この一週間の模擬戦でBランクパーティの"深紅の刃"と"黒王戦艦"の強さを目の当たりにしたが、やはり"希望の守り手"が一番強かった。

人数が少なくてもレアード達はとても強かった。

私が加わってからは圧勝だった。

AランクパーティとBランクパーティの間には大きな壁があることを学んだ。


それと最後に私をアネさんと呼ぶ人が増えた事は想定外であった。

どうやら4つ子の子達を中心に布教活動をしていたようで別グループの人達にまでアネさん呼びされていたことを知った時は驚いた。

ただ、おかげで親しみを持てたと言う人も多く、キッカケとなった事は良かった点である。






⭐︎






そして、八日目。

今日がやってきた。

レアード達と共に東門へ向かう。


今日も午前中は森で連携訓練を行うことになっている。

現在グループは希望、深紅、黒王の三つに分かれている。

そして、一グループが森へ魔物狩りへ行っている間、残りの二グループがグループ間、または別グループと模擬戦を行う方式となっている。


そして、森での訓練を終えた私達はいつものように昼食を食べに天幕へ向かう。


そこでは多くの冒険者が笑い合いながら、または不機嫌そうにしながら昼食を食べていた。

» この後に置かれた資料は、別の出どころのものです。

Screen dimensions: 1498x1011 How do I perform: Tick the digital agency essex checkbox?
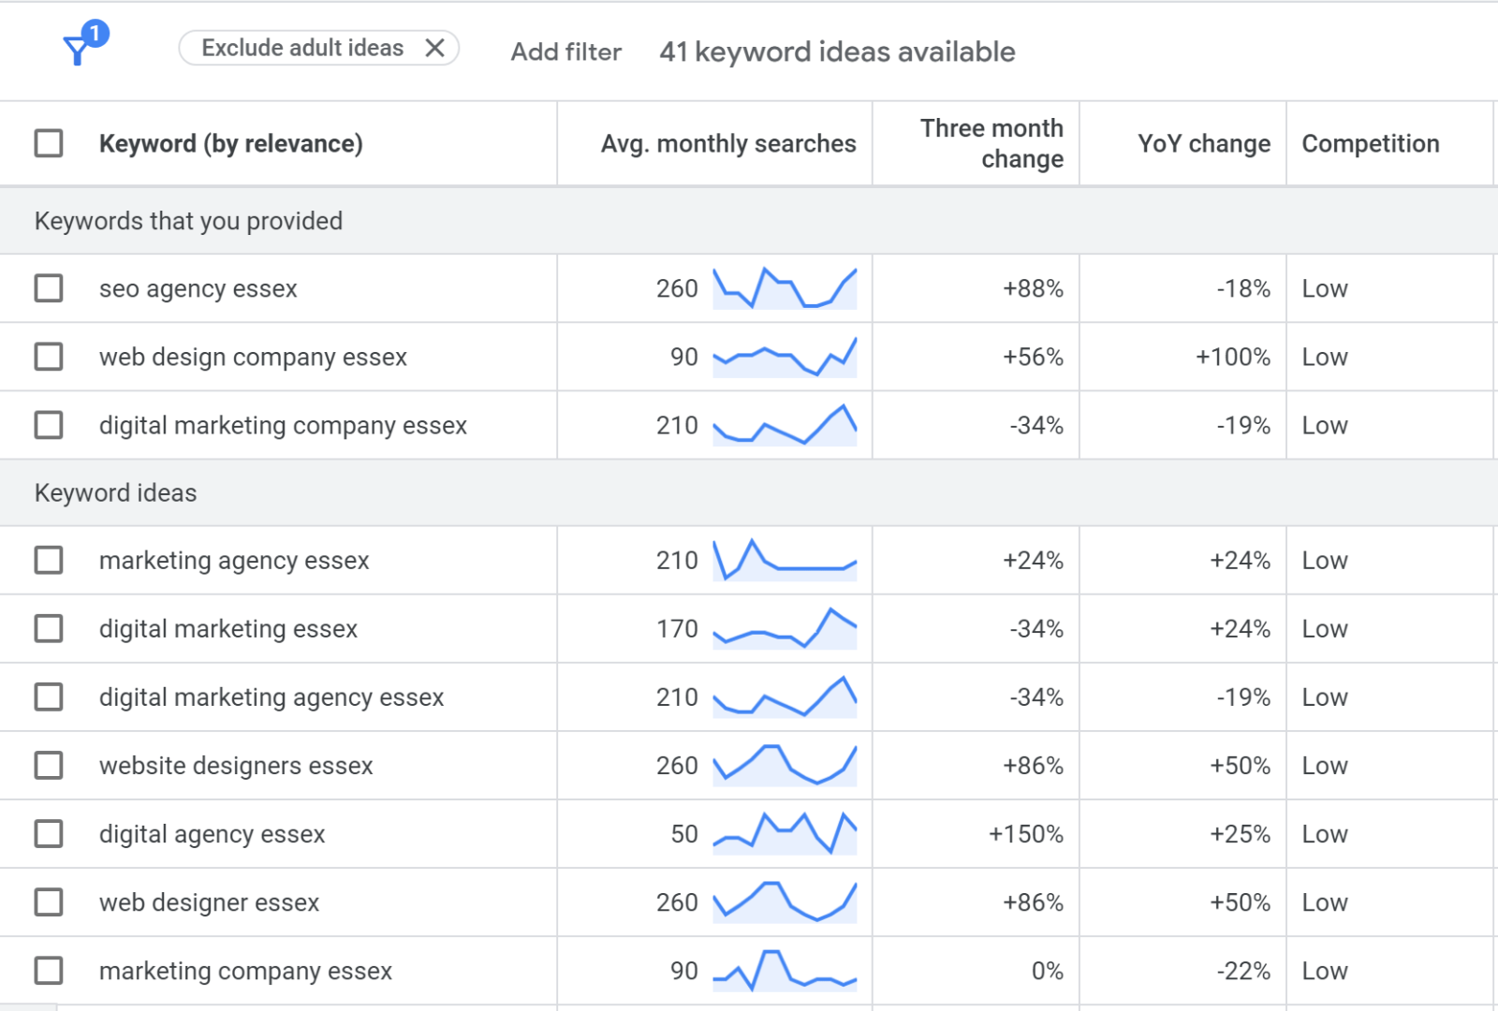point(49,834)
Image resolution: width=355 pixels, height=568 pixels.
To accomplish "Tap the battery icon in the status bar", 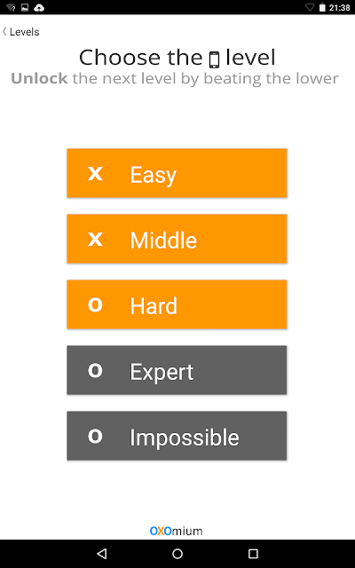I will [322, 7].
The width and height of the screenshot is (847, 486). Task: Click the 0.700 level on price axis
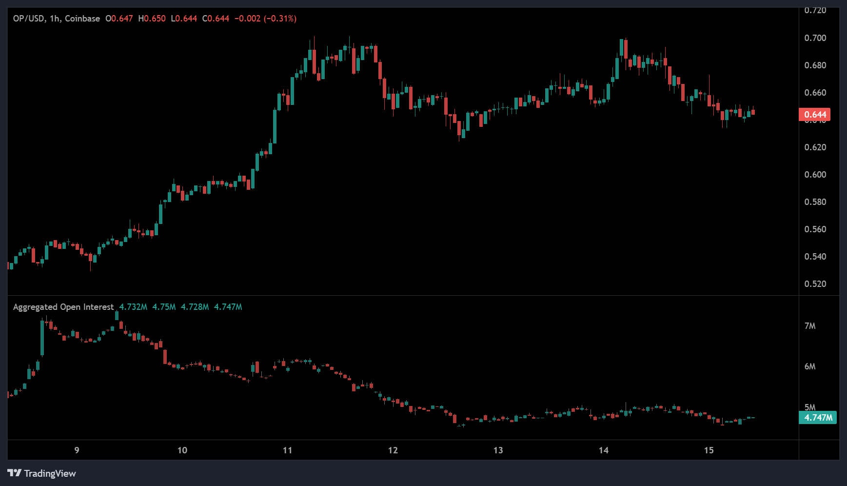[815, 38]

そんな中、私はその天幕の一角にレアード達とギルドマスターが共に昼食を取っていることに気がついた。

この連携訓練を通してギルドマスター自身も冒険者とコミュニケーションを取るようになったのかここ最近は昼食をこの天幕で共にすることが増えていた。


しかし、今日はいつもと様子が違う。

カインとリリィはゆっくり食べていたが、レアードとギルドマスターは昼食を掻き込んでおり、すでに終わろうとしていた。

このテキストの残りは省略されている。